The Grand Final was held at Optus Stadium in Perth, and was the second time that a major soccer match was held at the stadium, after the friendly between Perth Glory and Chelsea on 23 July 2018. The stadium is mainly used as an Australian rules football ground for the West Coast Eagles and the Fremantle Dockers in the Australian Football League in the winter months, while in the summer it's used for cricket for the Perth Scorchers and occasionally the Australia national cricket team.

===Ticket details===
Ticket sales started on the Monday prior to the event. In the first few hours over 35,000 tickets had been sold, of which 20,000 were from club members. Two days later tickets went on sale to the general public.

==Match==
===Summary===
The match started at 4:45pm AWST in Perth with Shaun Evans, recipient of the A-League Referee of the Year, as the referee.
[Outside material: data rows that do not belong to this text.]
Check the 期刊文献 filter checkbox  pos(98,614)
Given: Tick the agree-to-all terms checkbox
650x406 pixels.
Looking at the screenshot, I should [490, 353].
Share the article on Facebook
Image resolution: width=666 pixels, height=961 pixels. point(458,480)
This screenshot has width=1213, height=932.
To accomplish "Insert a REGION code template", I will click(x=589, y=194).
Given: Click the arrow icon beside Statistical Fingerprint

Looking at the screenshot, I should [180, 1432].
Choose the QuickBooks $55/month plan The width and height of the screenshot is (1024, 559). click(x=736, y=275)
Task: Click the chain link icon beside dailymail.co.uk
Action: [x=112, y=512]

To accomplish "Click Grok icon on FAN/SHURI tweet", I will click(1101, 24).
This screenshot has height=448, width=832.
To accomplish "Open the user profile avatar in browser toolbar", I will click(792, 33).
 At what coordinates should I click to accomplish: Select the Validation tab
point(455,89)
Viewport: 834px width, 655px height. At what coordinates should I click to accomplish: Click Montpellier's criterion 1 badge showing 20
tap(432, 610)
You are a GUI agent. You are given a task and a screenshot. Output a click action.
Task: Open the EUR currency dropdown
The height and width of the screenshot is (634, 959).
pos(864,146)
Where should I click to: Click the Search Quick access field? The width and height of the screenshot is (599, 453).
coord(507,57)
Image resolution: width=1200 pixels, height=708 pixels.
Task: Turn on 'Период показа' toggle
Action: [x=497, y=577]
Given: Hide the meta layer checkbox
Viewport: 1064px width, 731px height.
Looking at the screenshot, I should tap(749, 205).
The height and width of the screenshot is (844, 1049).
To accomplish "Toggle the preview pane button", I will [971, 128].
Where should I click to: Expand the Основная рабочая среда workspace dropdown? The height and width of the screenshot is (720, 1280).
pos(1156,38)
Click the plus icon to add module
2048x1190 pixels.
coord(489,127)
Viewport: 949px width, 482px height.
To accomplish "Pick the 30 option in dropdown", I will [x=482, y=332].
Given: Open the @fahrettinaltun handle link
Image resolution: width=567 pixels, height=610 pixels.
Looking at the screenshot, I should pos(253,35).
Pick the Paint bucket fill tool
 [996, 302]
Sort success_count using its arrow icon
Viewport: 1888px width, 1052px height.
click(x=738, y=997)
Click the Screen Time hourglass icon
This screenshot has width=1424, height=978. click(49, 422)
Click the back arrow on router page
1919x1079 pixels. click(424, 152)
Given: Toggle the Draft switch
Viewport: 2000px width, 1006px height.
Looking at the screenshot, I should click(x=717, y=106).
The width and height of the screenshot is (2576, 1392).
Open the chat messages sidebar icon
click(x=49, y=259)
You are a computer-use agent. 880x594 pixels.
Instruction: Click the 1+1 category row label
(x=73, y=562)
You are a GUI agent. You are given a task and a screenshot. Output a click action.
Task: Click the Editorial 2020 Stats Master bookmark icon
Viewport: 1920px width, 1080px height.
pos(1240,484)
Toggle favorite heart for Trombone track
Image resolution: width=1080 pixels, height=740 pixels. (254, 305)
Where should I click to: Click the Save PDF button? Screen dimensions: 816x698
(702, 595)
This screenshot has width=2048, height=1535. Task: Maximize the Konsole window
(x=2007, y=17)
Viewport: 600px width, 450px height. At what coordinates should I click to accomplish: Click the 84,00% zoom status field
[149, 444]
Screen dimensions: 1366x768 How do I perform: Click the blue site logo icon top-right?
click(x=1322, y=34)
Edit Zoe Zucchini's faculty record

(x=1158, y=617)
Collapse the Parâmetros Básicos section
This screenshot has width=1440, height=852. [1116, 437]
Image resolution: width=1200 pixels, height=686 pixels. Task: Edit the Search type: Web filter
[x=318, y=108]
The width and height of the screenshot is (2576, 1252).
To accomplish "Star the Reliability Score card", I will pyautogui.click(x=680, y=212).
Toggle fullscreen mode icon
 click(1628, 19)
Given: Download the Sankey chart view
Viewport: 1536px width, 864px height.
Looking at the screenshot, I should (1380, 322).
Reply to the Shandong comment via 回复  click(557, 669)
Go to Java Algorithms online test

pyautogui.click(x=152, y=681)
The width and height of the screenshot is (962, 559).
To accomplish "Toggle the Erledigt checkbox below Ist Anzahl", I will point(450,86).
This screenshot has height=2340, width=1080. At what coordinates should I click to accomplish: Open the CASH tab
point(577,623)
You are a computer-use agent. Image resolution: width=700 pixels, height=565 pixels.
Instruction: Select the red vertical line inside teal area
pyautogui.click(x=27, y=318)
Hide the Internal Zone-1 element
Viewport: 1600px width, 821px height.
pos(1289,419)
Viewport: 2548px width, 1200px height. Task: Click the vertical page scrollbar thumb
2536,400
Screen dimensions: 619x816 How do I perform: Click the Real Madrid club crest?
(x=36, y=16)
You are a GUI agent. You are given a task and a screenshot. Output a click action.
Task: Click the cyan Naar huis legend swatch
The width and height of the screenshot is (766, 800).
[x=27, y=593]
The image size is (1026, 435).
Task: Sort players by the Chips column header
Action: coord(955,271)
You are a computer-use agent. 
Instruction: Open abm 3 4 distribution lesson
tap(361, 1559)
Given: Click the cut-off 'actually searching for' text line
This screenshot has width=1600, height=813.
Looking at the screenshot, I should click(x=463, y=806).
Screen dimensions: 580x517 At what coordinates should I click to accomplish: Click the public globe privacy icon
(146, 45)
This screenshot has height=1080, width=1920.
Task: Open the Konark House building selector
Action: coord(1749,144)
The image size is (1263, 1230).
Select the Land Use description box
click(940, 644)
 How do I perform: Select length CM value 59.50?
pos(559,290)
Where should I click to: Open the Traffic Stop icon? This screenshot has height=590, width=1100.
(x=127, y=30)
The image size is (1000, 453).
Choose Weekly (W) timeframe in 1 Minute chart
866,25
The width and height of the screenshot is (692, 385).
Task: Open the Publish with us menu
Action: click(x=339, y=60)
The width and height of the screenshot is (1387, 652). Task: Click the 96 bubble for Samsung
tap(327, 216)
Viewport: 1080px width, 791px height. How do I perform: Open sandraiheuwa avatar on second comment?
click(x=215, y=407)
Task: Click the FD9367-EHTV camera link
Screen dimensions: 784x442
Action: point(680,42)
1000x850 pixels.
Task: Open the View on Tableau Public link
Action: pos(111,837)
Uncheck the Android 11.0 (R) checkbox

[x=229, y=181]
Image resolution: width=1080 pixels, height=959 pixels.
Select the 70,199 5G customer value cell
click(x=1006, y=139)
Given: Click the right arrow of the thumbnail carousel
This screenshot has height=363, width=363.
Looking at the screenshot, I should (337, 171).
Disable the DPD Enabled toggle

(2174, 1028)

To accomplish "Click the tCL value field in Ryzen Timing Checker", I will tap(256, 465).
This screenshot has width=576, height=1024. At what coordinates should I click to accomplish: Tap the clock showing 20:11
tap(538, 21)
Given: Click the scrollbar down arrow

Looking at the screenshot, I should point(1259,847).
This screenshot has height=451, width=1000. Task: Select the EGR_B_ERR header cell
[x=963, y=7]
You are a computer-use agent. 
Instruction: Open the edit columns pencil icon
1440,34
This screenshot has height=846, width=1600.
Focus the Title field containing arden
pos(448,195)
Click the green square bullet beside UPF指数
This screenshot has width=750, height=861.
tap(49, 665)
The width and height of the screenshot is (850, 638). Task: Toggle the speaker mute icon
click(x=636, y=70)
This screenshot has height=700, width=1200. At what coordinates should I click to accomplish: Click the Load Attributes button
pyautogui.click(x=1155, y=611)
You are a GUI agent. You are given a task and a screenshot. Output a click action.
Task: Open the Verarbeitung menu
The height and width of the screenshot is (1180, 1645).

The match was his first A-League Grand Final.

===Details===
19 May 2019
Perth Glory 0-0 Sydney FC

| GK | 33 | AUS Liam Reddy | | |
| CB | 6 | AUS Dino Djulbic | | |
| CB | 13 | AUS Matthew Spiranovic | | |
| CB | 4 | AUS Shane Lowry | | |
| RM | 5 | AUS Ivan Franjic | | |
| CM | 88 | AUS Neil Kilkenny | | |
| CM | 27 | ESP Juande | | |
| LM | 3 | AUS Jason Davidson | | |
| RF | 7 | AUS Joel Chianese | | |
| CF | 17 | ESP Diego Castro | | |
| LF | 19 | AUS Chris Ikonomidis | | |
Substitutes:
| GK | 1 | AUS Tando Velaphi | | |
| DF | 23 | AUS Scott Neville | | |
| MF | 20 | AUS Jake Brimmer | | |
| FW | 9 | IRL Andy Keogh | | |
| FW | 11 | AUS Brendon Santalab | | |
Manager: AUS Tony Popovic
| GK | 1 | AUS Andrew Redmayne |
| RB | 23 | AUS Rhyan Grant | |
| CB | 4 | AUS Alex Wilkinson |
| CB | 2 | AUS Aaron Calver |
| LB | 7 | AUS Michael Zullo |
| AM | 22 | NLD Siem de Jong | | |
| DM | 6 | AUS Joshua Brillante |
| DM | 13 | AUS Brandon O'Neill |
| AM | 10 | SER Miloš Ninković |
| CF | 14 | AUS Alex Brosque | | |
| CF | 9 | ENG Adam Le Fondre |
Substitutes:
| GK | 20 | AUS Alex Cisak |
| MF | 8 | AUS Paulo Retre |
| MF | 11 | AUS Daniel De Silva |
| MF | 17 | AUS Anthony Cáceres | | |
| FW | 16 | IRN Reza Ghoochannejhad | | |
| Manager: AUS Steve Corica | | |
| Joe Marston Medal:
Miloš Ninković (Sydney FC) Assistant referees:
Andrew Lindsay
Paul Cetrangolo
Fourth official:
Chris Beath | Match rules *90 minutes. *30 minutes of extra time if necessary. *Penalty shoot-out if scores still level. *Five named substitutes. *Maximum of three substitutions. |

===Statistics===

Overall statistics
|  | Perth Glory | Sydney FC |
|---|---|---|
| Goals scored | 0 | 0 |
| Total shots | 10 | 3 |
| Shots on target | 2 | 0 |
| Ball possession | 59% | 41% |
| Corner kicks | 8 | 2 |
| Fouls Conceded | 16 | 19 |
| Offsides | 2 | 4 |
| Yellow cards | 4 | 2 |
| Red cards | 0 | 0 |

==Broadcasting==
The Grand Final was broadcast live throughout Australia on Fox Sports and Network Ten. The radio rights for the grand final was held by ABC with their grandstand coverage of the game.